:: Data records ::

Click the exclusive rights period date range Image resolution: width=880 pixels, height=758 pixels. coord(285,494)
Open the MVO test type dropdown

:::
:: Data records ::

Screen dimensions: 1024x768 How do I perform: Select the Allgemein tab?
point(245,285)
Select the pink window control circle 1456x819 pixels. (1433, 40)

:::
:: Data records ::

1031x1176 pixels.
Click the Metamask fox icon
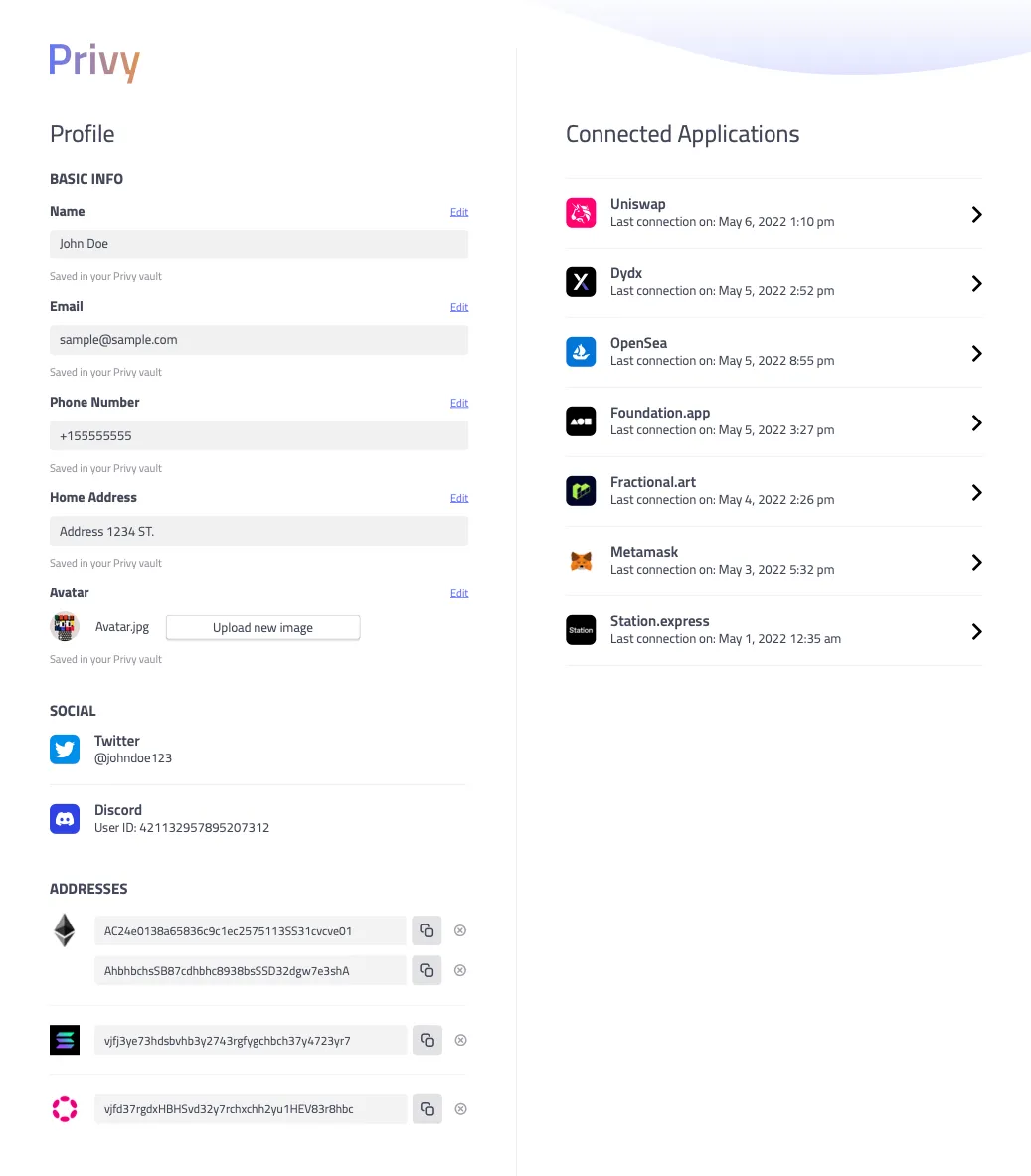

:::

» What you are asked to do: Within the material above, extract exactly the lines that start at the line containing "Click the exclusive" and stop after the line containing "Open the MVO test type dropdown", and only those.

» Completed exercise:
Click the exclusive rights period date range Image resolution: width=880 pixels, height=758 pixels. coord(285,494)
Open the MVO test type dropdown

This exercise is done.